Abstract 3714: Metabolomics and proteomics reveal inhibition of glycolysis in withaferin A-mediated prevention of mammary carcinogenesis in MMTV-neu mice

Plants used in Ayurvedic medicine, which has been practiced for centuries in India for the treatment of different ailments, continue to draw attention for identification of novel small molecule cancer chemopreventive agents. Withaferin A (WA) is one such promising small molecule constituent of the medicinal plant Withania somnifera (also known as Ashwagandha) with in vivo activity against xenografted human breast cancer cells.
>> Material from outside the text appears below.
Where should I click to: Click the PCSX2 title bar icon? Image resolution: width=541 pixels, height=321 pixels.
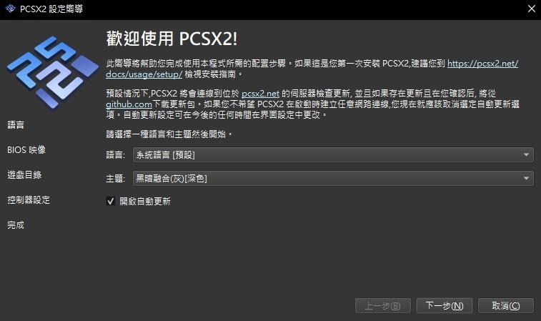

We have also shown recently that mammary cancer development and pulmonary metastasis in MMTV-neu transgenic mice is inhibited significantly by WA administration. In the present study, we performed metabolomics profiling using plasma and tumor tissues (n=8) and proteomics profiling using tumor tissues (n=3) from control and WA-treated MMTV-neu mice to gain insights into the mechanism underlying in vivo preventive effect of WA. A total of 320 and 328 biochemicals of known identity were detectable in the plasma and tumor tissue, respectively. The WA-mediated mammary cancer prevention in MMTV-neu mice was associated with a statistically significant alteration (P≤0.05) in the levels of 76 biochemicals in the plasma (24 increase, 52 decrease). Metabolomics using tumor tissues revealed alterations in the levels of 24 biochemicals (2 increase, 24 decrease) upon WA administration. One change that was highly consistent in the plasma and tumor tissue from WA-treated mice compared to controls was a decrease in glucose utilization, glycolysis, and TCA cycle activity. Proteomics using tumor tissues confirmed downregulation of many glycolysis-related proteins in the tumor of WA-treated mice compared with control, including M2-type pyruvate kinase, phosphoglycerate kinase, glyceraldehyde-3-phosphate dehydrogenase, and fructose-bisphosphate aldolase A isoform 2. Downregulation of TCA cycle-related proteins in the tumor of WA-treated mice compared with control included pyruvate carboxylase and isocitrate dehydrogenase. Other altered biochemicals were reflective of changes in arginine metabolism, polyamine biosynthesis, glutathione metabolism, lipid metabolism, and catabolism of branched-chain amino acids. These observations indicate that WA treatment prevents mammary cancer in MMTV-neu mice by suppressing glycolysis (Warburg effect) and TCA cycle. This study was supported by the grant CA142604 awarded by the National Cancer Institute. Citation Format: Shivendra V. Singh, Eun-Ryeong Hahm, Joomin Lee, Su-Hyeong Kim, Anuradha Sehrawat, Julie A. Arlotti.